Munster brings new magic to Melbourne's finals attack

Cameron Munster says he's evolved his game with halves partner Jahrome Hughes the No.1 playmaker. (James Ross/AAP PHOTOS)

With his coach declaring him back to his best, Cameron Munster says  the emergence of Jahrome Hughes as Melbourne's chief playmaker this season has allowed him to reinvent himself.

With crowd noise blaring from the speaker to replicate a full-house at AAMI Park, the Storm completed their final training run before their NRL preliminary final on Friday night against the Sydney Roosters.

The Storm will be at full-strength for the grand final qualifier with coach Craig Bellamy lauding Munster's endeavour to recover from a serious groin injury which threatened his season.

Cameron Munster
Dangerous duo - Cameron Munster celebrates with his Storm teammate Jahrome Hughes. (Joel Carrett/AAP PHOTOS)

The 30-year-old and wife Bianca are also dealing with the recent arrival of his daughter Blake seven weeks early, joining their two young sons.

Munster missed the first four rounds of 2024 and then a further nine mid-season, but Bellamy feels he has regained his match-winning touch.

"He missed a lot of time and I think it took him a little while to get back to where he wanted to get to and where we wanted to get to," Bellamy said at training on Thursday.

"I think over the last two or three weeks, we've seen real good signs of him doing what he does well and doing what we need him to do to be as effective as he can for us.

"It's been a tough period for him off the field, but he's handling it really well."

The figures back up Bellamy's belief with Munster producing arguably his best performance of the season in their 37-10 qualifying final win over Cronulla.

He opened the scoring and finished with 22 carries for 174 metres, breaking nine tackles.

With halfback Hughes a Dally M favourite after his break-out season, Munster said upon his return he decided to change his own game.

"I've probably done more of a fullback role instead of being that number one playmaker," Munster said.

"I probably could go back to doing that type of stuff, but when you've got Jahrome playing the footy that he's doing and steering the team around, I pretty much just came back and thought, 'You know what, I can play a bit different'.

"Not being on the ball a whole heap and if I am, I'm running it a little bit more, just trying to change the game a little bit more for myself.

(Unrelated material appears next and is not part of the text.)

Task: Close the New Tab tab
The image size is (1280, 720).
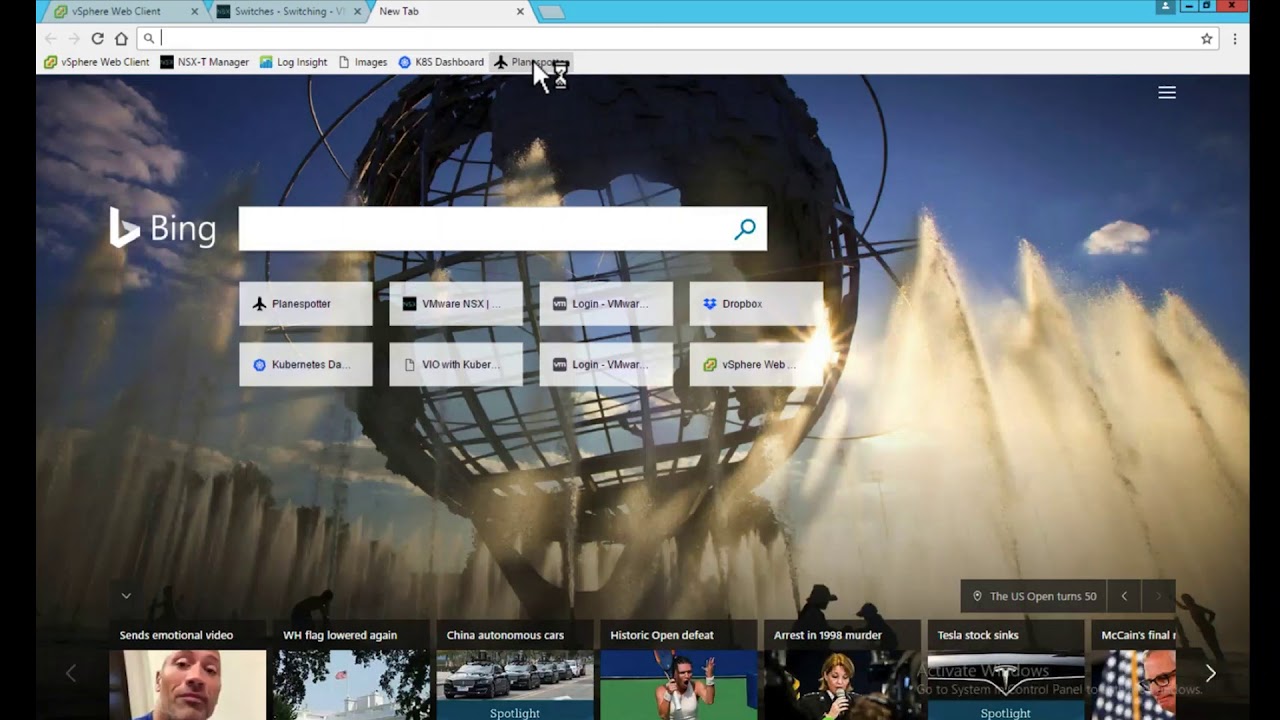Action: (x=520, y=12)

'A lot of teams do a lot of homework on certain players, and I'm just trying to do something different that they haven't seen from myself and it's working a little bit, but I'm sure I can evolve a lot more."

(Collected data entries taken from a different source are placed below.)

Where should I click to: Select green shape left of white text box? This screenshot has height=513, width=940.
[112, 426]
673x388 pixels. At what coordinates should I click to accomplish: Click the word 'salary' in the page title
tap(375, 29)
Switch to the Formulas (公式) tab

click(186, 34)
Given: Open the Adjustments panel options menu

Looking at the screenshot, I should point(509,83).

Bellamy said their preparation had gone smoothly, with the minor premiers relishing an extra week off and entering the final on the back of a big win.

Last year they lost their week-one final to Brisbane and were then eliminated in the preliminary final by champions Penrith.

"They've come back nice and fresh and we've prepared well this week," Bellamy said.

"I'm not quite sure how the mentality goes sometimes, but certainly our last two games of the year were good, and in that final, that was a really good performance.

"We stuck with what we planned to do and we got away at the end so hopefully we can do that again."